Its a tool that will allow the user to create a picture perfect .img from your boot and system partition. It will then create an update.zip from it.
What is a "Fruit Cake"?
A fruit cake is the finish product, a self contain rom, already ready for installation, already inside an update.zip.
So really what does it do?
It allows a bootloader unlocked user to create a full copy of their boot and system partition. All of it, including mods and changes done to either one of those partitions.
*Can this be use for easier rom development?*
Yes! Beyond just its normal capabilities! After installing the resources you can modify the script and add things to it in *sdcard* /fcm/workdir!
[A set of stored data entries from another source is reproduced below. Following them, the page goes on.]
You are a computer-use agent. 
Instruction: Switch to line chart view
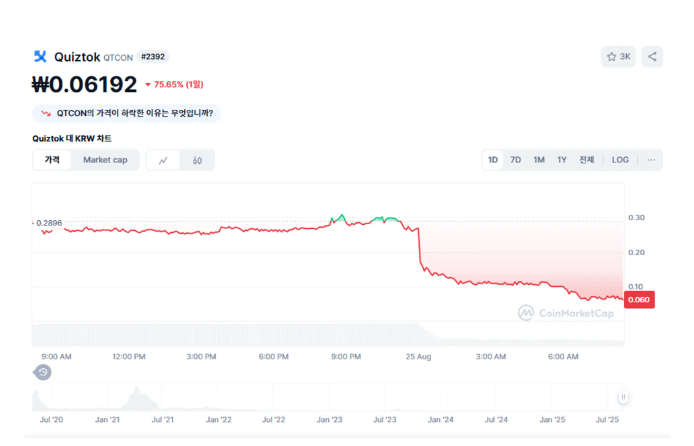click(x=163, y=160)
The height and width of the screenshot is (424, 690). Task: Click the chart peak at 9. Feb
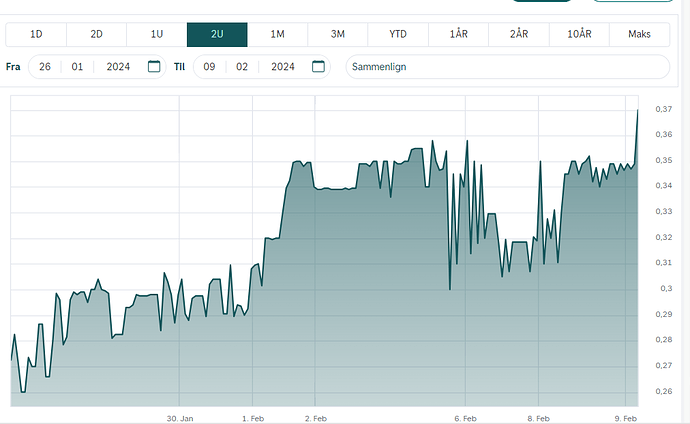coord(638,110)
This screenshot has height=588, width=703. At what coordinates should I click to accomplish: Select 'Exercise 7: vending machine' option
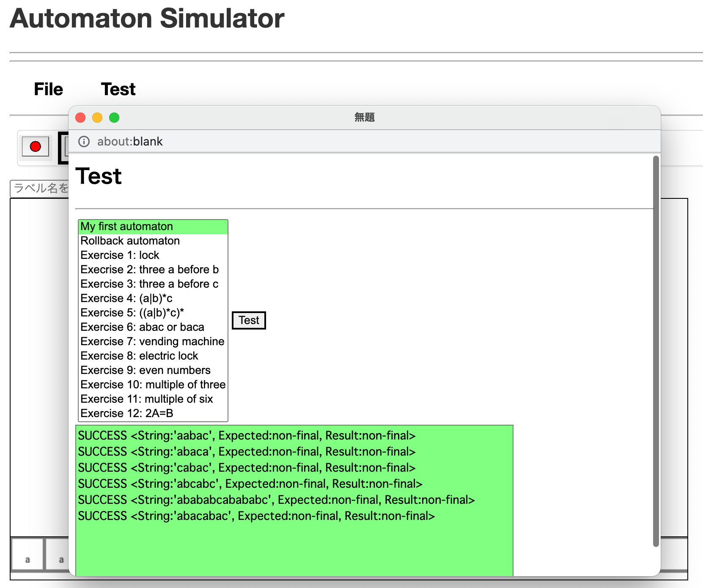point(153,342)
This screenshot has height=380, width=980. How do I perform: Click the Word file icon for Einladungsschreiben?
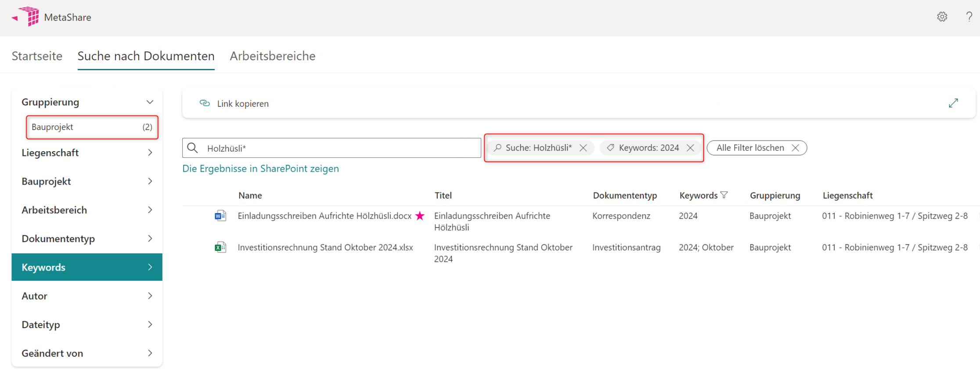coord(220,216)
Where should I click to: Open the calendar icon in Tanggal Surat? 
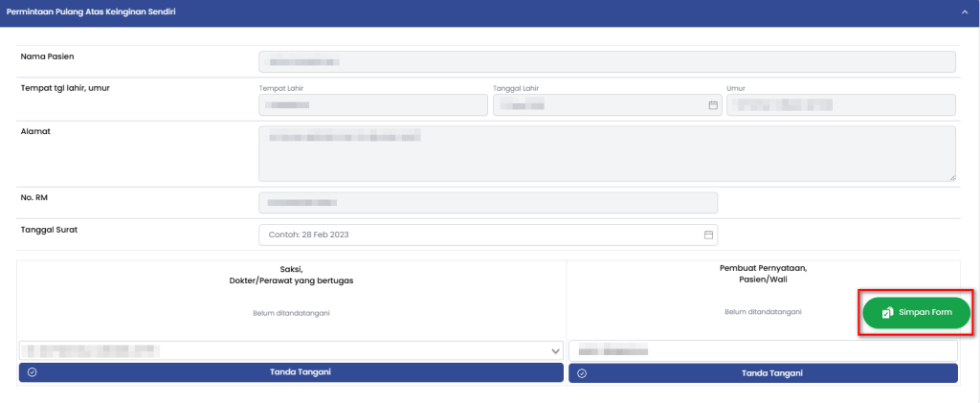click(708, 235)
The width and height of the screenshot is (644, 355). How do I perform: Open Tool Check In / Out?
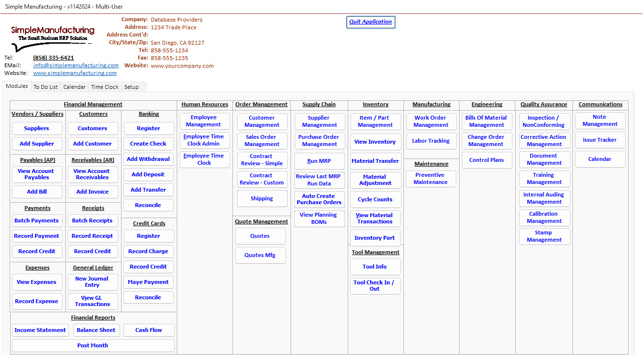pos(375,286)
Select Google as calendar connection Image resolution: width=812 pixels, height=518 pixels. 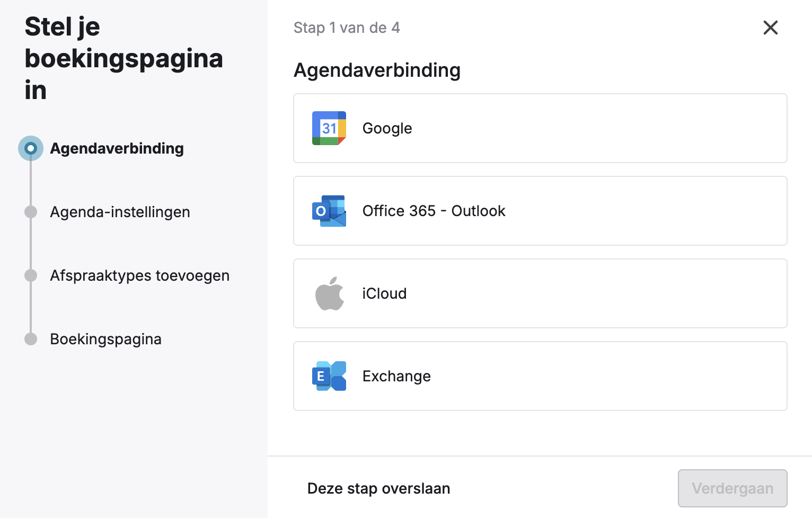[x=540, y=128]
Once you are done adding and changing things in there, press "Create Fruit Cake".​Supported Devices:​olympus (atrix), sunfire (photon), triumph, WX435, fb0 (triumph), p999 (lg g2x), p990 (lg o2x), p970 (lg optimus black), ace (htc desired hd), pyramid (htc sensation), galaxys2, GT-I9100, GT-I9100M, GT-I9100T, SGH-I777, SGH-I727, hercules, crespo (nexus s), crespo4g (nexus s 4g), toro (cdma galaxy nexus), maguro (gsm galaxy nexus)​Experimental Support:
umts_jordan (defy), stingray, wingray (xoom)​
Your phone must be rooted!​Step One: Press the Install Resources button on screen.
Patience this step could take up to 5 minutes.​Step Two: Press the Create Fruit Cake button on the screen.
Patience this step could take up to 5 minutes.​
You use this application at your own risk, I am in no way responsible for any damage this application causes.​


----------



## samcripp (Jul 17, 2011)

All bugs please report them at the project home!
http://code.google.c...uit-cake-maker/​
Legend: # Current Release | + Future Release | [] Past Release| - Current Feature | -- Possible Feature | * Bug Fixed​
#FCM RC3 v1.4(Current Release) Fruit Cake Maker RC3 v1.4
-Added Reset Option Menu.
-Re-write the engine that configures the phone install!
*fixed a bug on photon 4g.
*fixed the force close of doom bug.

Added Experimental Support:
triumph, WX435, fb0, p999, p990, p970, ace, pyramid, galaxys2, GT-I9100, GT-I9100M, GT-I9100T, SGH-I777, SGH-I727, hercules, crespo, crespo4g, toro, maguro

[]FCM RC2 v1.3(Outdated) Fruit Cake Maker RC2 v1.3
-recognizes the phone, and OS version
*ATRIX BUG: on 2.3.4 and 2.3.5 it will now save again on sdcard-ext
-Added on screen information about device
*Fixed Force Close (i hope)

[]FCM RC2 v1.2(Outdated)Fruit Cake Maker RC2 v1.2
-leave the app and work will continue in the background!!
-progress bar added, and toast notifications are back!
-all roms supported (cm7, cm9, miui, all of them fool!)
-Internal Storage Support

[]FCM RC1 v1.1.1 (Outdated) Fruit Cake Maker RC1 v1.1.1
*fix force close(created a separate thread to run the installation of resources and creation of the fruit cake.)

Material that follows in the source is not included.